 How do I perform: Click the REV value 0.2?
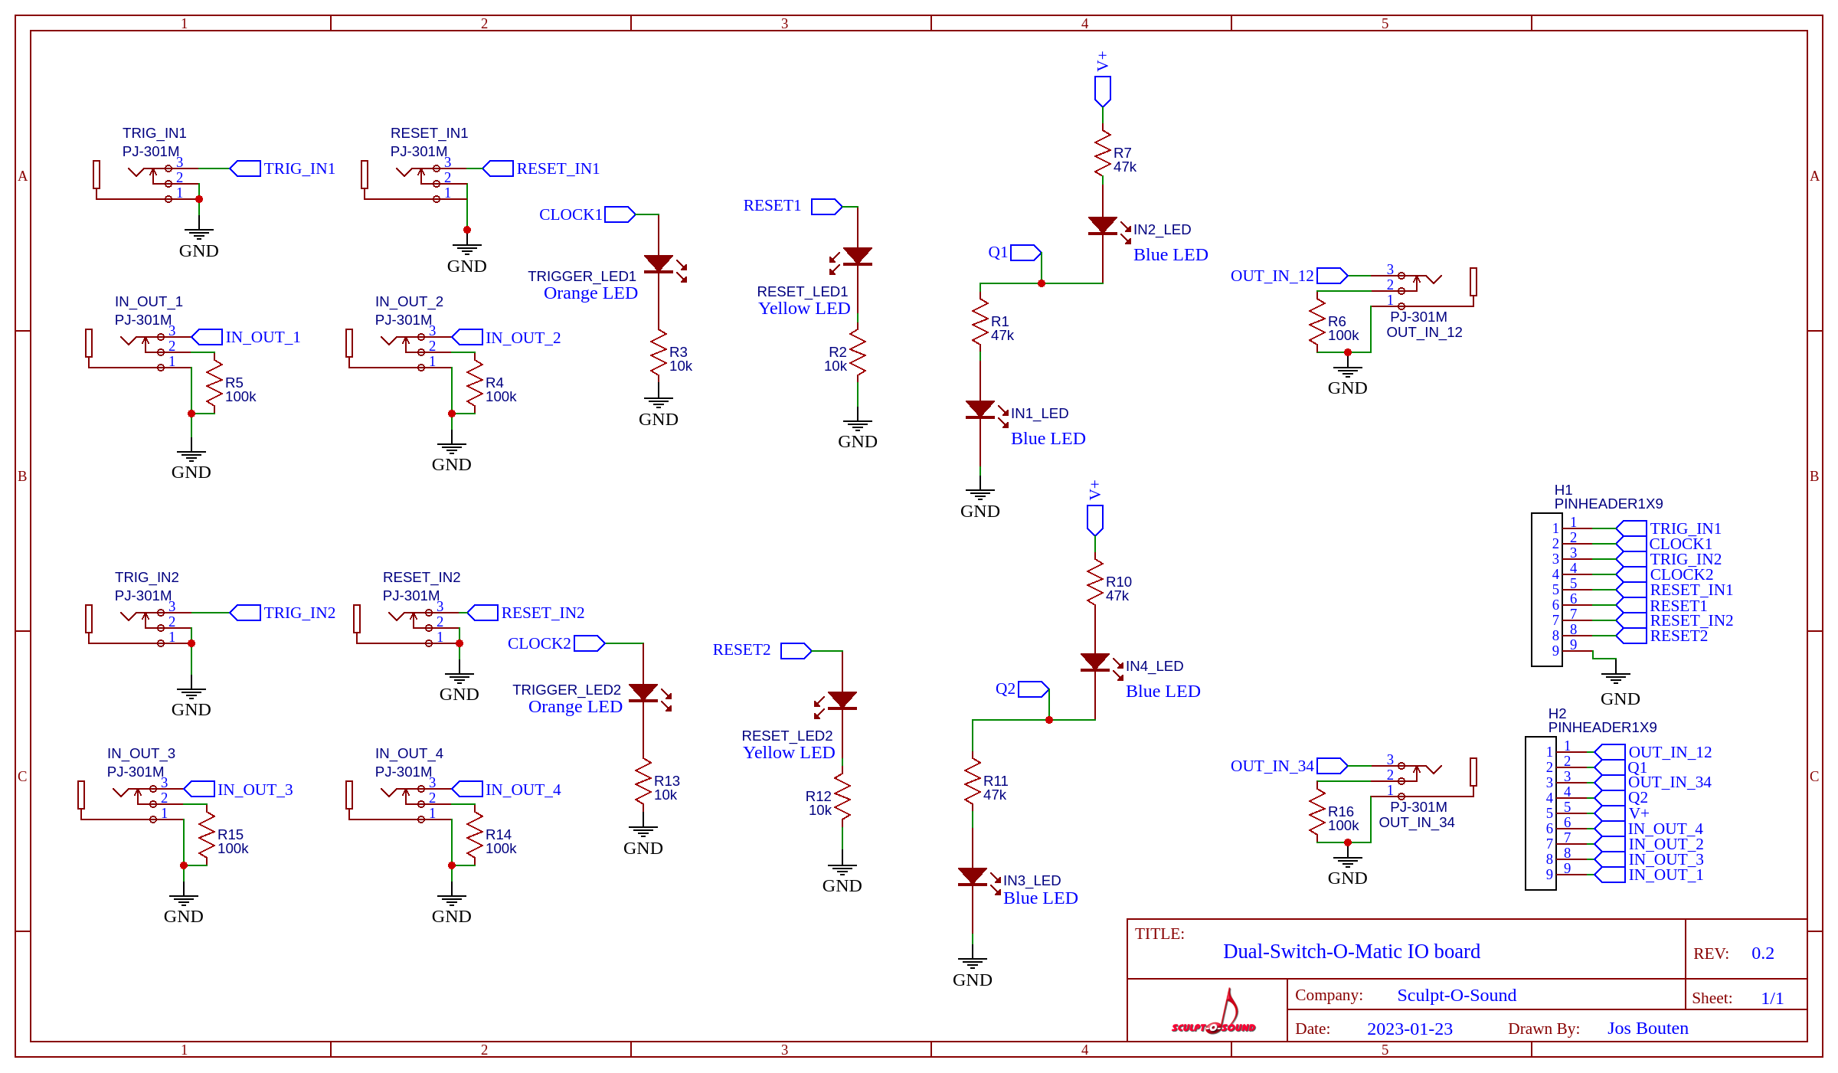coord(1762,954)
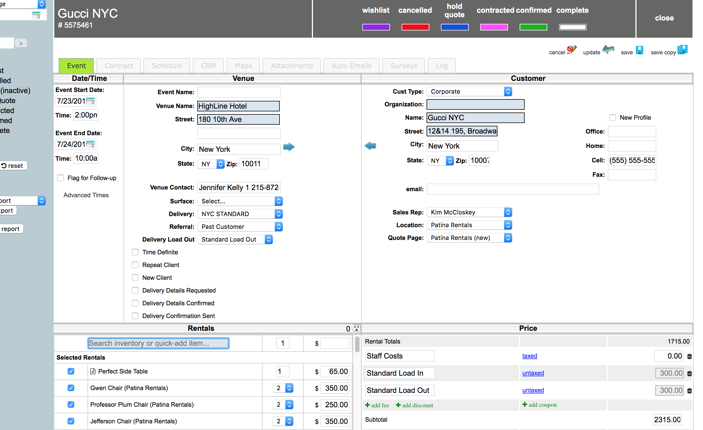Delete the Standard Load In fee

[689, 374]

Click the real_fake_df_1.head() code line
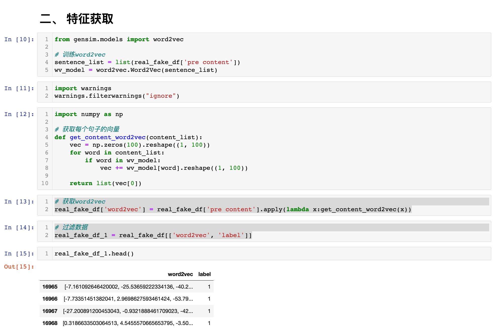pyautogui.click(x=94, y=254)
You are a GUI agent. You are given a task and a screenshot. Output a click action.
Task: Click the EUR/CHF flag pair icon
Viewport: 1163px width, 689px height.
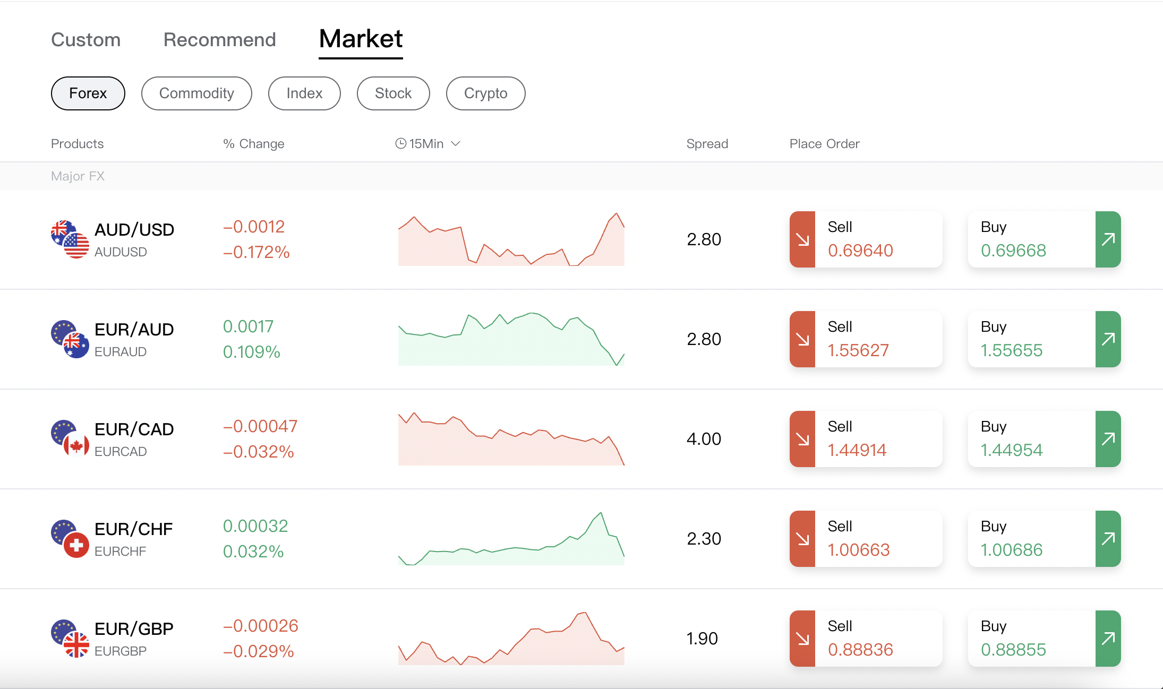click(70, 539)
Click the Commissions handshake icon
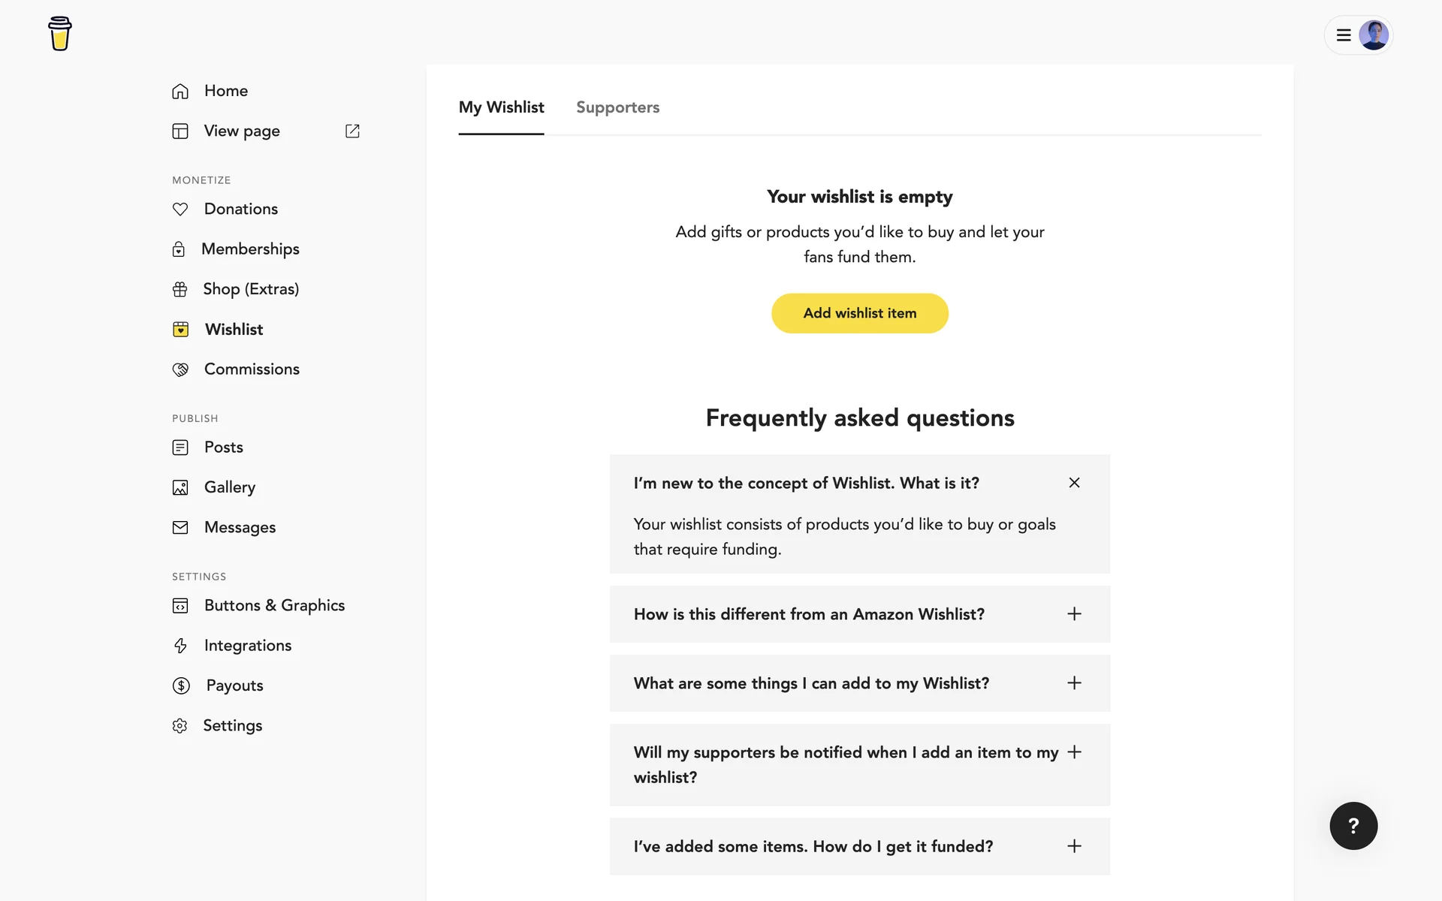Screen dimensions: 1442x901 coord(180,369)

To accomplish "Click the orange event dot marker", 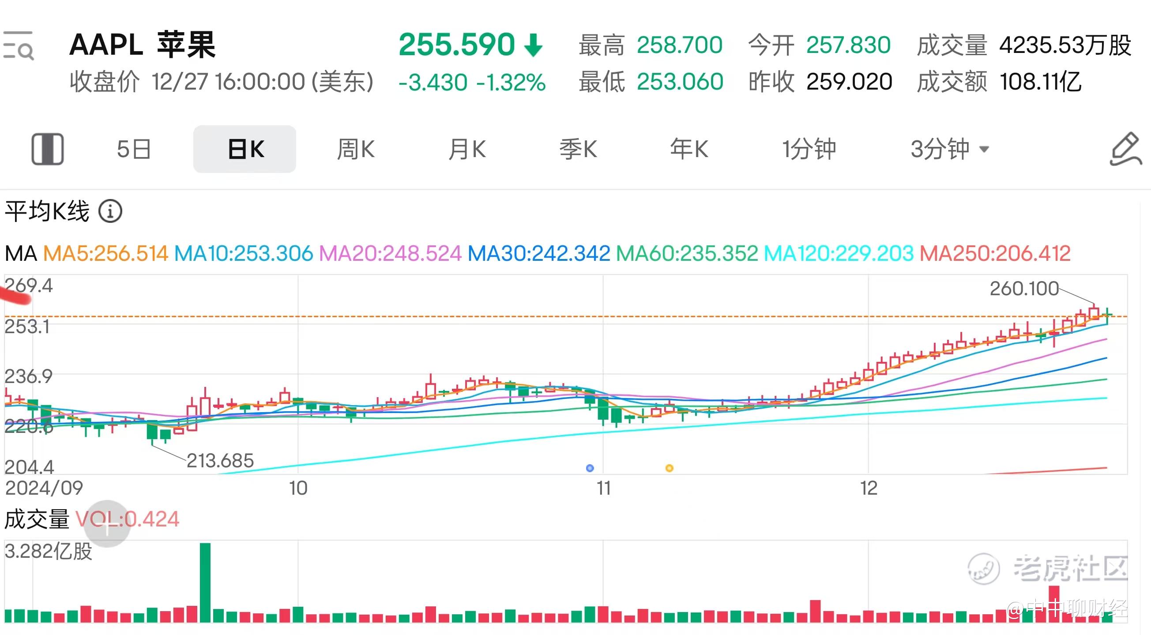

:::

## What is being asked
The answer must be an exact reproduction of the records, with every picture left out.

## Written answer
 How do I perform: Click the REV value 0.2?
coord(1762,954)
Delete the Standard Load In fee

[689, 374]

Click the real_fake_df_1.head() code line
pyautogui.click(x=94, y=254)
You are a GUI agent. You are given a task and a screenshot. Output a click action.
Task: Click the EUR/CHF flag pair icon
Viewport: 1163px width, 689px height.
click(70, 539)
Click the Commissions handshake icon
Screen dimensions: 1442x901 coord(180,369)

To accomplish "Click the orange event dot marker", 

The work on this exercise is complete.